I've been using Microsoft products for a while; MFC wasn't even flushed out. At the moment I am using the resource compiler and .rc files. I am loading my resources as needed, and most of the time dynamically create them using C++ code to make sure the program will run in case a resource DLL isn't found. Most of the time (99%) I handcraft my .rc files too. Would this qualify as a Windows Developer under your definition?
The generated UI elements from WinUI 2 and WinUI 3 look good but the XAML implementation is terrible. Any chance the resource compiler can generate the same UI elements?
Looking at some of the windowing discussions I am a little confused.
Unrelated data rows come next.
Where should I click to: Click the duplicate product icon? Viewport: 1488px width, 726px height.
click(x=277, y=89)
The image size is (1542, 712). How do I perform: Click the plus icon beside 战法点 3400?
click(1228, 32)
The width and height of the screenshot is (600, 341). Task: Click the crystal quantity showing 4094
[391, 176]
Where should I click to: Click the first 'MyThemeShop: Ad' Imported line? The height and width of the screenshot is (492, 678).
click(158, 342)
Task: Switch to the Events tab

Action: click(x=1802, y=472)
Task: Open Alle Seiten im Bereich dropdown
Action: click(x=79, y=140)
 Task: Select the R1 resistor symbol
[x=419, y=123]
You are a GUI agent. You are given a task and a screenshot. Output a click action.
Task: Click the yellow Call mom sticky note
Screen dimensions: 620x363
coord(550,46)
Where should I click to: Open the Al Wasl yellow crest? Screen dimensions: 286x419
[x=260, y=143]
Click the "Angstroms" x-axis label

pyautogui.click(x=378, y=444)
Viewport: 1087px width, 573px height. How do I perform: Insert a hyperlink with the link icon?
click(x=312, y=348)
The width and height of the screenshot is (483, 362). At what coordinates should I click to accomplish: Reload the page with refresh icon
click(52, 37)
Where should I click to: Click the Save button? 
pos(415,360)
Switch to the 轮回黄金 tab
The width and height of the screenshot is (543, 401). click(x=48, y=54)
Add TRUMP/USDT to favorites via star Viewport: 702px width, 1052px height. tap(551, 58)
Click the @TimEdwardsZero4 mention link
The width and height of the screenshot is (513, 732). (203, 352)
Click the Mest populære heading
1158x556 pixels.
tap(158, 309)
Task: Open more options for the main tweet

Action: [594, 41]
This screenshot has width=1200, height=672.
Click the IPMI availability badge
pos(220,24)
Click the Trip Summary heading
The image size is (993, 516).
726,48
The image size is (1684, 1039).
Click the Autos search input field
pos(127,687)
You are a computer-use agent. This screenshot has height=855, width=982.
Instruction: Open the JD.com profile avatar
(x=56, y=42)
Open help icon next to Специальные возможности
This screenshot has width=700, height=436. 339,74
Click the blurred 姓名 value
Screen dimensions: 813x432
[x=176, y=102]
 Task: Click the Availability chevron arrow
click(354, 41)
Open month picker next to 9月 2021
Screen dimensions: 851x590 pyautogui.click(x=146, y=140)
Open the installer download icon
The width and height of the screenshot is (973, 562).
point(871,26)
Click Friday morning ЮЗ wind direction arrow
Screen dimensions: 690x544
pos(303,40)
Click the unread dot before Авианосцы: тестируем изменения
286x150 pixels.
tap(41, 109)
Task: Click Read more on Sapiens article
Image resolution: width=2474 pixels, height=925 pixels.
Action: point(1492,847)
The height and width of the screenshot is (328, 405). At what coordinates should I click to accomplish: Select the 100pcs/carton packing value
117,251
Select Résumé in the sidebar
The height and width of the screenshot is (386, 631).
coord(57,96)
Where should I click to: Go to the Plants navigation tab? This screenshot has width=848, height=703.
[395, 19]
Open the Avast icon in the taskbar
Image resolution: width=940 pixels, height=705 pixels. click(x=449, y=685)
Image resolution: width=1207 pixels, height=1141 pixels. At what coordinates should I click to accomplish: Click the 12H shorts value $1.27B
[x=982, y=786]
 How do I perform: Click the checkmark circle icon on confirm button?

Are you discussing SDI or MDI type windows?
Is the design and implementation limiting that? That strikes me as alarming, but I don't know enough to be honest.
The Visual Studio 2022 templates are sparse and samples such as Mica cpp-win32 are lacking. C/C++ templates should have a WinMain, and samples that show how to create the UI elements via code.
Please get rid of any WinMain hidden in another file covered by an ifndef
Please remove anything that is not CRT based. In other words, please list what we need to call to get the UI engine up and running.
Please provide samples that show how to create the various UI elements in code.
From a Windows Developer perspective this makes sense. Please don't automagically perform startup stuff - let us call what is needed.
I get the vibe of XAML and C# developers with the examples I see and the startup code. I don't care for XAML - it is poorly done - and this is C/C++ WinMain developers. If not, my apologies.